I just watched Megamind 3D (7.1), The Secret Life of Pets (Atmos) and Upside Down 3D (5.1).
The Secret Life of Pets was the most disappointing sound wise. Despite the Atmos label, I actually went over and listened to my top middle side heights and they were DEAD during large segments. I mean nothing. No ambience, music, nothing. Bed surrounds were highly active. This comes down to poor mixing and nothing else as far as I can see. The problem seems to be some of these mixing guys have no idea WTF they're doing with Atmos, IMO. Too many soundtracks are all over the place.
Now by comparison, Megamind was AWESOME with Neural X. The bed soundtracks were clearly well defined to begin with (sounds all over the place all of the time including loads way behind me which often seems ignored on Atmos soundtracks for some unknown reason). Lots of overhead sounds, mixed pans and music overhead. It was better than the average Atmos or X soundtrack, IMO. Neural X is simply awesome with the overhead stuff.
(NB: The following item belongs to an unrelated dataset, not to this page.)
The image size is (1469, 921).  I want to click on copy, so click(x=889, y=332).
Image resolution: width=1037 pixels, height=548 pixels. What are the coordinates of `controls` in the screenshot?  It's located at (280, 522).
Next was Upside Down (a weird movie if there ever was one with dual-gravity worlds, etc. etc.) and as you might imagine, that would imply TONS of things "should" be on the ceiling at points where the two worlds collide (in an office building no less) and despite being in 5.1 and you'd think that it couldn't get voices, explosions, etc. in the right position but they WERE! It didn't matter what the sound was, Neural X just seemed to "know" when it was happening in the other world on the ceiling. It was incredible, really. These weren't just birds, helicopters, etc., but voices, explosions, you name it (normal office sounds even) and the movie was in TrueHD/Dolby Digital, not even DTS (I forced Neural X). I'm more and more impressed by Neural X. It can turn canned tuna into a gourmet meal.
Overall, I'm actually starting to wonder if it wouldn't be better to watch the more disappointing Atmos soundtracks in Neural X. It might do a LOT better than poor film mixing engineers that are afraid to put things up top.